Ijamsville (pronunciation: /ˈəmzvɪl/ EYE-əmz-vil) is an unincorporated community located 7 miles (11 km) southeast of Frederick,[1] in Frederick County, Maryland, United States.[2]

History

Founding and name

In 1785, a Maryland native named Plummer Ijams I moved to Frederick County, having purchased a tract of land called the "Paradise Grant" from the government. His family was originally from Wales, but emigrated to the Anne Arundel region sometime during the 17th century.[3] The land he bought was located approximately 8 miles (13 km) southeast of the city of Frederick and cost Plummer one pound, fifteen shillings, and four pence per acre.[4][5] Plummer established a plantation on his new land, growing primarily wheat and barley, with a small number of slaves.[3] Plummer I had at least two children: a son named Plummer II, and a younger child named John (born in 1789). Plummer Jr. built a gristmill along nearby Bush Creek (which stood until demolished in 1994) while John enlisted in the War of 1812 and rose to the rank of captain.[3][6] Plummer Ijams Sr. died on June 14, 1796, but his children and their family remained in the area well into the 19th century.

File:Railroad tracks in Ijamsville, MD.JPG
The railroad tracks which still run through Ijamsville

In the 1780s and '90s, a number of other settlers (including the Musetter, Montgomery, and Riggs families) established themselves nearby, purchasing land either from the government or directly form the Ijams family. One of the most important were the three brothers John, William, and Thomas Duvall, whose 130-acre (53 ha) tract of land became known as "Duvall's Forest". The Duvalls discovered large deposits of slate in 1800, and two quarries were operational by 1812, at least one owned by a man named Gideon Bantz.[5][7] Veins of this unique blue-green or purple volcanic "Ijamsville phylite" "lie west and southwest of Westminster and extend southwest from Frederick County into Montgomery County" and are largely responsible for the community's early growth.[3][8][9] Around 1831, the early B&O Railroad asked the Ijams family for permission to construct railroad tracks through its land. Plummer II accepted on the condition that a depot also be built, in part to ease the transport of slate into the local cities. The B&O then christened the heretofore unnamed community "Ijams' Mill and Bantzs' Slate Quarries". On March 13, 1832, four horse-drawn railroad cars travelled through the town on their inaugural journey from Baltimore to Frederick.[3]

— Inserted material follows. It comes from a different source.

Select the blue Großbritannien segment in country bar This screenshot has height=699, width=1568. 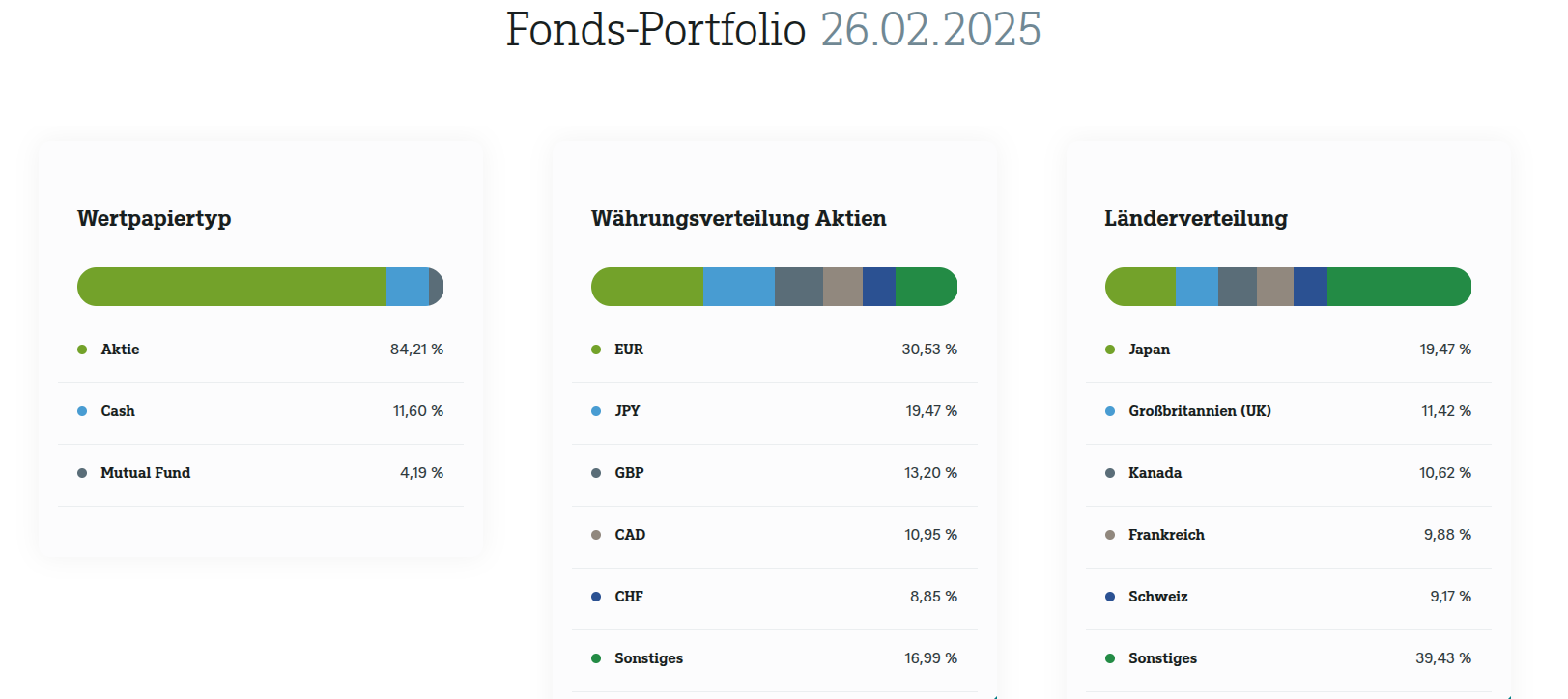click(x=1197, y=287)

In 1786, the Ijams family requested that a post office be constructed on their land.[4] This marks the first instance where the region was considered a community, before the arrival of the B&O. The office was finally constructed in 1832, and Plummer II served as its first postmaster. On June 22, 1832, the U.S. Postal Service shortened the town's name to "Ijamsville".

Expansion

Over the next few decades, the town expanded steadily into a "typically colorful mining town".[3] An influx of Welsh immigrants who came to work the slate mines (now equipped with steam-powered processing equipment) led to the establishment of a residential section north of the railroad tracks. Most of the homes in this section had slate roofing from the Duvall slate quarry and wooden walls from Duvall's Forest.[10] Many small shops grew up towards the center of the town, catering to the needs of residents. The most notable of these, A. K. Williams's General Store, housed the post office and B&O ticketing office.[3] The building itself stood for over one hundred years before being finally demolished in 2015. In May of 1887, Ijamsville's Women's Home Missionary Society established a "Young People's Circle" which drew teenagers and young adults from the countryside into town. By that time, the town could boast a coppershop, carpenter's shop, wheelwright, stable, boardinghouse, shoemaker, milliner, and the gristmill and a sawmill constructed by the original Ijams residents (sold in 1874 to the McComas family).[11]

File:Ijamsville Church main building.JPG
The Ijamsville church as it looks today

Resident Chris M. Riggs began a fundraising campaign in 1854 to construct a church in Ijamsville. Local Episcopalians donated a land lot to the cause, farmer Charles Hendry fired the bricks, and the women of the town made and sold quilts to raise the needed funds. On July 25, 1858, Ijamsville's Methodist Episcopal Church was officially dedicated and received its first two ministers -- the Reverends Thomas B. Sergeant and T. M. Reese -- who happened to be Lutheran.[11] The church building was rebuilt in 1890 after a fire, but is one of the few original town buildings still standing today.[12] The church's basement served as the local school until 1876, when a building adjacent to the church was constructed to house the few students.[13] Pofessor Chasuble McGill Luckett was the school's first teacher, with other teachers (including some women form the Riggs family) riding in on horseback to help when needed.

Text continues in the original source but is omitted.